What the task asks » All lines from the one containing "Where should I" through the end of the material are to be given back exactly, without pictures.

━━━ Supplied entries ━━━

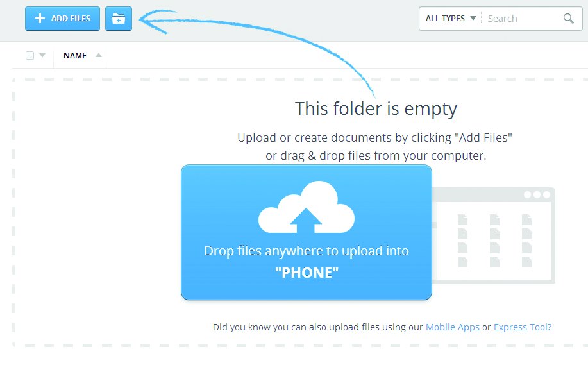Open the All Types filter dropdown
The height and width of the screenshot is (365, 588).
[450, 19]
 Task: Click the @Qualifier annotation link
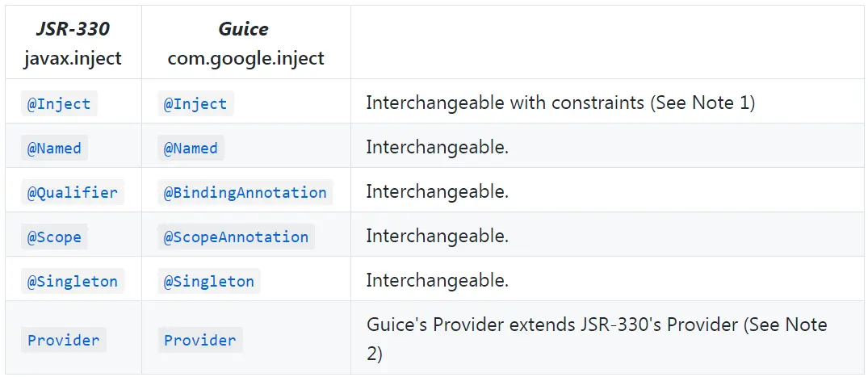[73, 193]
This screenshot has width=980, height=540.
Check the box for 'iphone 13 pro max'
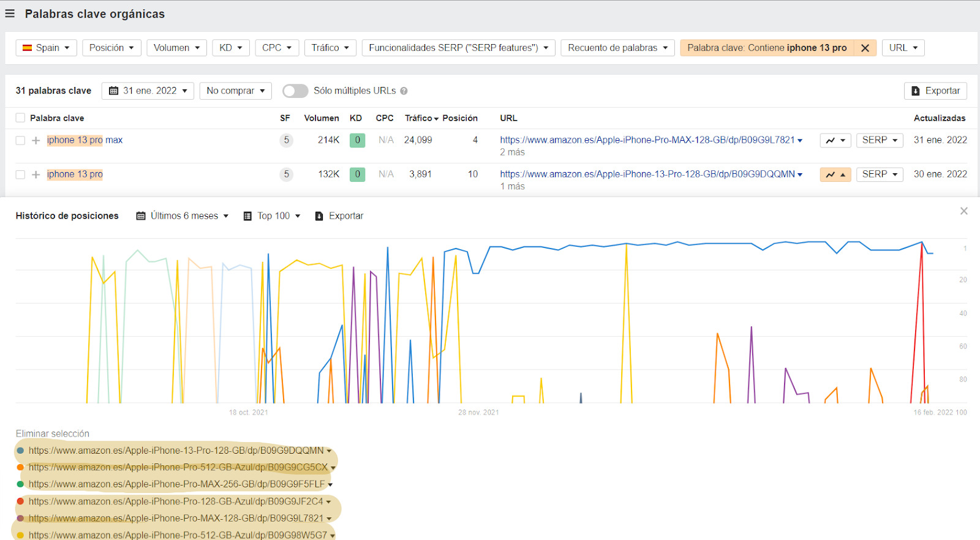point(20,140)
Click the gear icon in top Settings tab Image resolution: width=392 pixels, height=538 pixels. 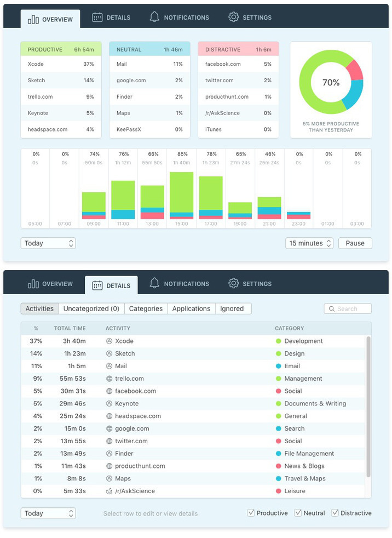click(x=233, y=17)
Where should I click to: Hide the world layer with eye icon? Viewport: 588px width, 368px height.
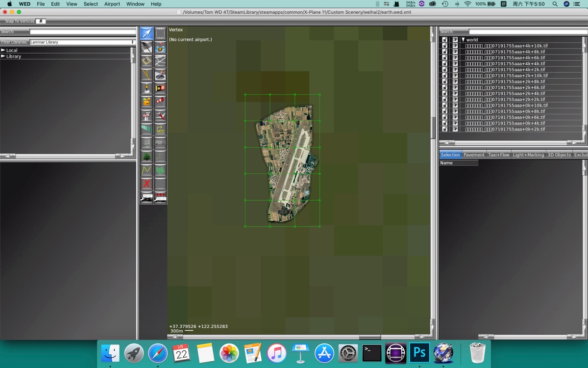(x=455, y=40)
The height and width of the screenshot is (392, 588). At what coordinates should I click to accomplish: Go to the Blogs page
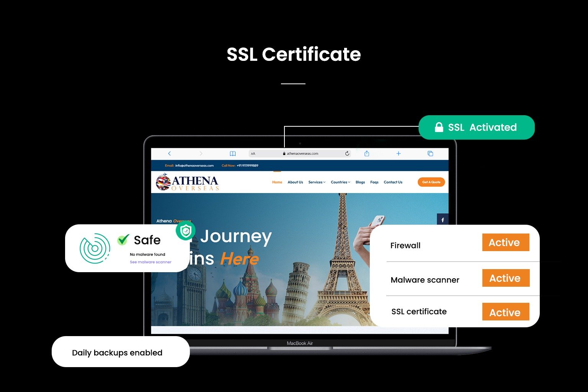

━━━

Solution »
Where should I click to: Hide the world layer with eye icon? Viewport: 588px width, 368px height.
(x=455, y=40)
The height and width of the screenshot is (392, 588). At what coordinates should I click to accomplish: Go to the Blogs page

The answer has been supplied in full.